2. Ensure programme objectives are clearly communicated
The local perceptions of an NGO’s objectives and motivations are some of its most important assets in the field. Security managers should recognise that local perceptions will be shaped in part by communities’ previous experiences with outsiders, whether that be foreign nationals or local nationals from other parts of the country. If a community has had a negative experience previously, their trust in outsiders is likely to be significantly lower. Therefore, managers need to establish programme objectives that can be communicated clearly at the community level, in a way that can be understood. This messaging needs to specifically address any concerns that the local population is likely to have, and be consistently delivered across all field operatives, including via affiliated contractors, partners, and visiting donors.
3. Understand that poor operational efficiency is a security risk
There are few faster ways to jeopardise a community’s acceptance in the field of an NGO than its failure to deliver on the commitments it has made to them. Such scenarios can be inevitable at the field level, especially when relying on new contractors and fragile supply chains, however, from the local beneficiary’s perspective, these justifications can be difficult to understand. It is therefore vital that the expectations of beneficiaries are sensibly managed and that timelines allow margins for delays that could occur. It is always better to deliver projects to recipients quicker than they anticipated than deliver them several months too late. Moreover, if field workers anticipate that the late delivery of operations is likely to frustrate beneficiaries, these concerns must be flagged to the NGO’s security focal point so that consequent risks can be anticipated and mitigated.
4. Employ staff and volunteers from the local community, wherever possible
Communities will find it much easier to accept those who look like them, and share their own cultural identity, language and religion. Moreover, programmes that stimulate the local economy and create job opportunities are more likely to be accepted by the communities that they benefit as the positive outcomes can be directly understood. However, it is also important to acknowledge that employment opportunities in markets where few others exist are likely to generate intense competition. When candidates are unsuccessful in their applications, this can be a significant causal factor in them rejecting an organisation’s operations thereafter. For this reason, recruitment processes need to be transparent and clearly explained, and rejections and dismissals need to be handled with consideration of local cultural sensitivities.
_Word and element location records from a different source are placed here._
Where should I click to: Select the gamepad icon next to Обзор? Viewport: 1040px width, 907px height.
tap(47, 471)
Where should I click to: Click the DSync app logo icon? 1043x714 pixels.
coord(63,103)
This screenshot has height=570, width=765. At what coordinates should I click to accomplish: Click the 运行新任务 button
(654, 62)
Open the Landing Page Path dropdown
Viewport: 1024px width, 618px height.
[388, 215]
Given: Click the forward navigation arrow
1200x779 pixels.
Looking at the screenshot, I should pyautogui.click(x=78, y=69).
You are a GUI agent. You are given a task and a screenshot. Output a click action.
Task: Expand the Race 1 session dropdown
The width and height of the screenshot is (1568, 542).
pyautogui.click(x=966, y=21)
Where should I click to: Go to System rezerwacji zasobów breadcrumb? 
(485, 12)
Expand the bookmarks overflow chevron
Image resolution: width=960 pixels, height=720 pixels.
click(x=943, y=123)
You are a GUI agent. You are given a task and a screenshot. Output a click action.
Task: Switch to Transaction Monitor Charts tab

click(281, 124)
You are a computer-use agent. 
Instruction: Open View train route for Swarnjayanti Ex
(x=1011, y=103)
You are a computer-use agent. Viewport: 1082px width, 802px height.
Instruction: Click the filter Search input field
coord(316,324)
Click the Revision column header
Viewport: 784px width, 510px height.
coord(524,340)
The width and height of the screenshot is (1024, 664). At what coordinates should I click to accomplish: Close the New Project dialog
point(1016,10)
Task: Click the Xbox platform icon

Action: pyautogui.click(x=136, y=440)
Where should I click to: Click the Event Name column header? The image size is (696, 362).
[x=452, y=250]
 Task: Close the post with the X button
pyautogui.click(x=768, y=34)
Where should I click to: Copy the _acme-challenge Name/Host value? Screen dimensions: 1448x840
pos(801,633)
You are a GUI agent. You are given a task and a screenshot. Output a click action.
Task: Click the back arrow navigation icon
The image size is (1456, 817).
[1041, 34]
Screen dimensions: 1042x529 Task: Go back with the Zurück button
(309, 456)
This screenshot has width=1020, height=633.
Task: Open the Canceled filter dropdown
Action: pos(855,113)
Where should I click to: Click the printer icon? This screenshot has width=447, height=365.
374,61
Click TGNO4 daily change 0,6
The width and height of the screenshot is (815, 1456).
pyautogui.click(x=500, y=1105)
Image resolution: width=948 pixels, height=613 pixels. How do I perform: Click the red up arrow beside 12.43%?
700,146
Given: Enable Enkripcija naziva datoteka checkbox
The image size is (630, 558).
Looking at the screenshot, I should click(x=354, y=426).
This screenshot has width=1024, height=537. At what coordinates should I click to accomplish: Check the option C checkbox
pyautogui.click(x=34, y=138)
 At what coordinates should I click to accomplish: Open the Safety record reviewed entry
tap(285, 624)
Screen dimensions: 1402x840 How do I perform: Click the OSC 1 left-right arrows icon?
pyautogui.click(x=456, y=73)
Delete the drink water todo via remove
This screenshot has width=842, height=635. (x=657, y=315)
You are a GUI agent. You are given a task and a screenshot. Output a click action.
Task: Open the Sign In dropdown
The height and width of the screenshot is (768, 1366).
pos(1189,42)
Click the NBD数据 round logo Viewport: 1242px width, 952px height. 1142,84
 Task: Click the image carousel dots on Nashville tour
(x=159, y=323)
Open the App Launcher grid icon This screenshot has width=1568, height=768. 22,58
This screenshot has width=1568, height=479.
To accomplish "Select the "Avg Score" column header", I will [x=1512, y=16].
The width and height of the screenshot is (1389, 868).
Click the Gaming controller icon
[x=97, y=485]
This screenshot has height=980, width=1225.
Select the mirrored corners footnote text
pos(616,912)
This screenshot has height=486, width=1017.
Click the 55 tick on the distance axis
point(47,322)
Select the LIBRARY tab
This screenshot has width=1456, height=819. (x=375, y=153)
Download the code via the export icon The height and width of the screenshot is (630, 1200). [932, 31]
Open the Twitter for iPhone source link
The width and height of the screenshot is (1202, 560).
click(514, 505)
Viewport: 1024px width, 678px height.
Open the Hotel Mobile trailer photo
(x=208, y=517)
5. Emergency response planning should account for damage to community relations
In the same way that emergency response plans are made to pre-empt the risks faced by personnel in the field, the relationship with the local community needs to be similarly safeguarded. Plans should be in place that can be enacted in the aftermath of an incident that is likely to damage community relations. This could include planning for road traffic accidents that impact beneficiaries for example; security managers should ensure that they have identified which community leaders they will communicate with in the aftermath of such an incident, and how apologies will be conveyed to the broader community. These plans should also ensure that mechanisms are in place to quickly communicate to staff in the field to alert them to any localised damage to the NGOs reputation in the short-term so that they can exercise heightened caution.
When acceptance in the field is not enough to mitigate risk
There will be times where acceptance in the field is not enough to mitigate risks. This is often the case in environments where there are multiple unknown actors with competing objectives, or in environments where the objectives of a programme are clearly in opposition to the objectives of the local power brokers. In these situations, security managers must place an emphasis on the other elements of their security frameworks – protection and deterrence, as well as a multitude of other strategies that can help inform both risk understanding and risk mitigation.